73 ぬりかべ令嬢、闇に捕らえられる。3
アードラー伯爵達が部屋から出ていったけど、さっきのアードラー伯爵が言った言葉に、私の身体は未だにカタカタと震えたままだった。
「ミア……大丈夫?」
涙目で震えている私の背中を、マリカが優しくさすって落ち着かせようとしてくれる。マリカだって怖かっただろうに、その気遣いがとても嬉しい。
「今のが無理やり結婚させられそうだと言ってた貴族?」
「……うん」
「……確かに。アレはアカンやつや」
初めてマリカと会った日に、色々私の事情を話したっけ……。そんなに時間は経っていないのに、何だかあの頃が懐かしい。
「マリカ……私の魔力神経、明日中に治るかな……?」
先程マリカは急速に治っていると言ってくれたから、一晩経てば治っていたら良いんだけど……。
そんな私の淡い期待は、マリカの表情を見て霧散してしまった。
「ミアの治癒能力は本当に桁違いに凄いけど……それでも3日はかかる」
……そうだよね。通常なら半年も掛かる魔力神経の損傷がたった一日で治るわけ無いか……。
もしかしたらって、ちょっと期待してしまった。アードラー伯爵も言っていたのに……聖属性は特別じゃないって。
私はいつの間にか、自分の力を過信しすぎていたのかもしれない。
「……ミア、伯爵の言葉に惑わされないで」
「マリカ……」
「伯爵は言葉に<言霊>を乗せている」
「え!?」
「だから、伯爵の言葉に過剰反応を起こしてる」
アードラー伯爵の声や言葉を聞くと、全身で拒否反応が出るのはそのせいだったんだ。伯爵が喋ると震えが止まらなかったし。言ってる内容が気持ち悪いというのもあるだろうけど。
「私にとって、ミアの存在は奇跡そのもの。私はミアの力で救われたの」
「……ありがとう、マリカ」
マリカの励ましがとても嬉しい。私が弱気にならないように、心を強く持つように気遣ってくれているのが凄く伝わって来る。
──そうだ、私はハルとの約束を守らなきゃいけないんだ。
「すごく怖くて不安だったけど、マリカのおかげでだいぶマシになったよ」
──それに、マリカだけでも無事に帰してあげないと。
……私はどうなっても良い。生きてさえいれば、いつかハルに逢えるはずだもの。
だけど魔導国へ連れて行かれてしまったら、拘束監禁されるって以前マリカは言っていた。そうなるとマリカはもう二度とディルクさんと逢えないかもしれない。
せっかく澱みが無くなって、これから幸せになれるところだったのに……。
──そんなのは絶対ダメ! 私がマリカを守るんだ!!
そんな目標が出来たからなのか、だんだん身体の震えが納まってきた。
「マリカ、アードラー伯爵について解ったことある?」
大人しく言いなりになるのは絶対に嫌だ。もし抵抗する術があるなら何でもしたい。
「伯爵は闇属性を持っていると思う。さっきの<言霊>のように、闇属性でも人の精神に干渉する魔法が得意かも」
闇属性で精神干渉出来ると言うと良く無いイメージしか沸かないけど、それは闇属性魔法の使い方であって、結局は使用者次第なんだろうな、と思う。
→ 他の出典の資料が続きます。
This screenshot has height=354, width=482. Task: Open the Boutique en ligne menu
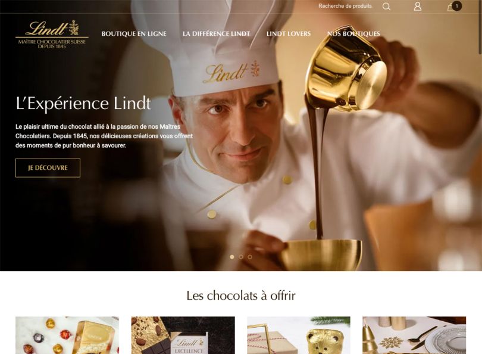[x=134, y=33]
苦痛ではなく安らぎをもたらし、悪い感情を消し去ることが出来て、苦しんで救いを求めている人を助けることだって出来るのに……。
あの人は自身の悍ましい欲望のために、今までどれだけの人を不幸にして来たのだろう。
話を聞く限り、今までかなりの人が犠牲になっているはず。これ以上犠牲者を増やす訳にはいかない……!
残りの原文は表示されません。